Na meer dan 20 jaar als leider van Syrië is het regime van Bashar al-Assad gevallen. Zijn vertrek markeert het einde van een tijdperk dat begon toen hij in 2000 de macht overnam van zijn vader, Hafez al-Assad, die zelf via een staatsgreep aan de macht kwam in 1970.
Bashar al-Assad beloofde bij zijn aantreden hervormingen en vrijheid. Veel Syriërs hoopten op een betere toekomst. Helaas bleek hij net als zijn vader een harde dictator. Onder zijn bewind werden tegenstanders gevangengezet, gemarteld of vermoord.
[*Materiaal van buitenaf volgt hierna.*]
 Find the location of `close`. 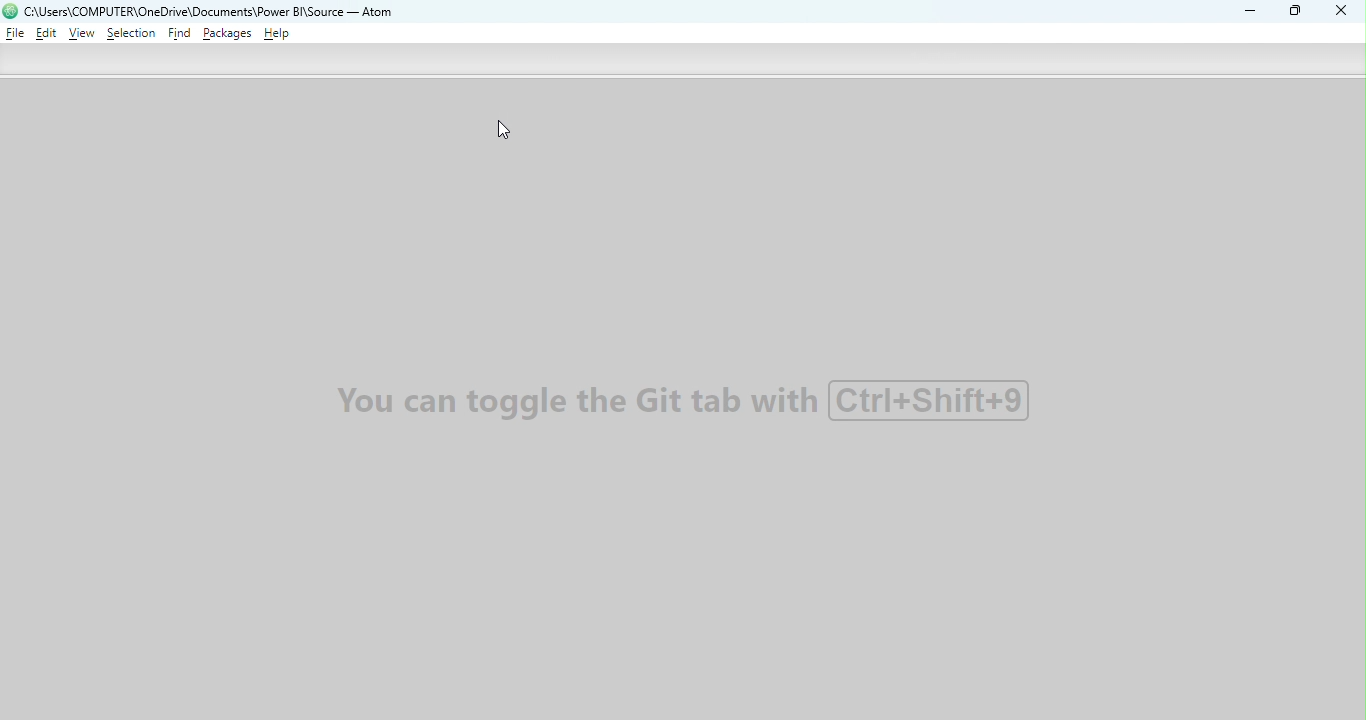

close is located at coordinates (1337, 12).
De opstanden in 2011 tijdens de Arabische Lente, waarin Syriërs meer vrijheid en democratie eisten, werden door Assad hardhandig onderdrukt. Dit leidde tot een jarenlange burgeroorlog.
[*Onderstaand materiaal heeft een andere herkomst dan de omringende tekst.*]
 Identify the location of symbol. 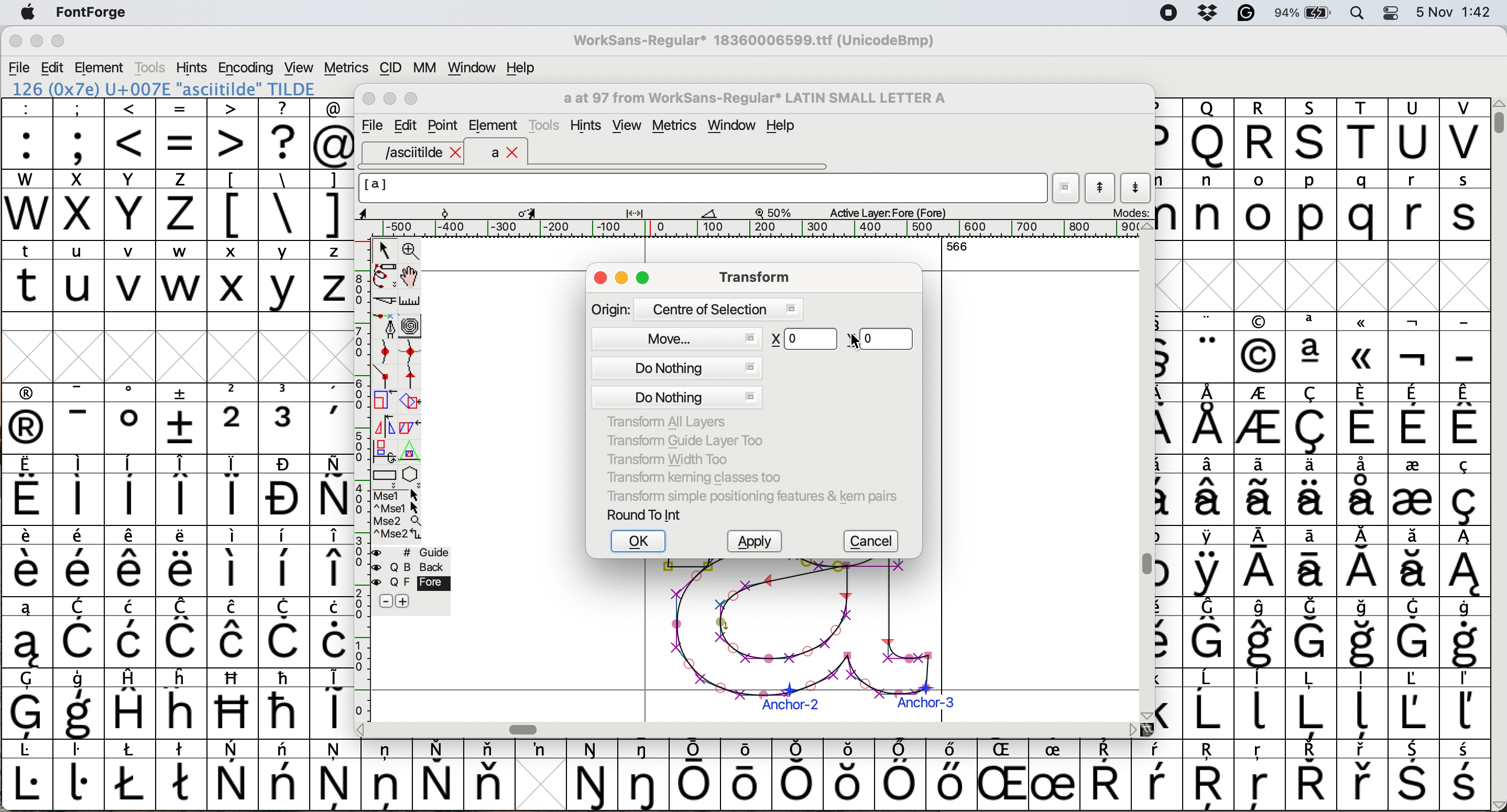
(130, 490).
De oorlog had niet alleen grote gevolgen voor Syrië, maar ook voor de wereld. Miljoenen Syriërs vluchtten voor het geweld. Veel van hen zochten een veilig thuis in buurlanden of Europa, wat leidde tot een grote vluchtelingencrisis.
De laatste weken verliep alles echter razendsnel. De rebellen, verenigd in een sterke en goed georganiseerde coalitie, begonnen een verrassend offensief. Binnen korte tijd vielen steden als Aleppo en Homs. Ook Damascus, de hoofdstad, kwam zonder veel strijd in hun handen. Het Syrische leger was niet sterk genoeg om hen tegen te houden, en bondgenoten zoals Rusland en Iran konden geen hulp bieden.
Nu Assad met zijn familie is gevlucht naar Moskou, rijst de vraag wat er met Syrië zal gebeuren. De rebellen controleren het land, maar het is nog onduidelijk of zij een stabiele regering kunnen vormen. Voor de bevolking begint een onzekere tijd, waarin herstel en vrede de grootste uitdagingen zijn. De wereld kijkt toe, hopend op een betere toekomst voor Syrië.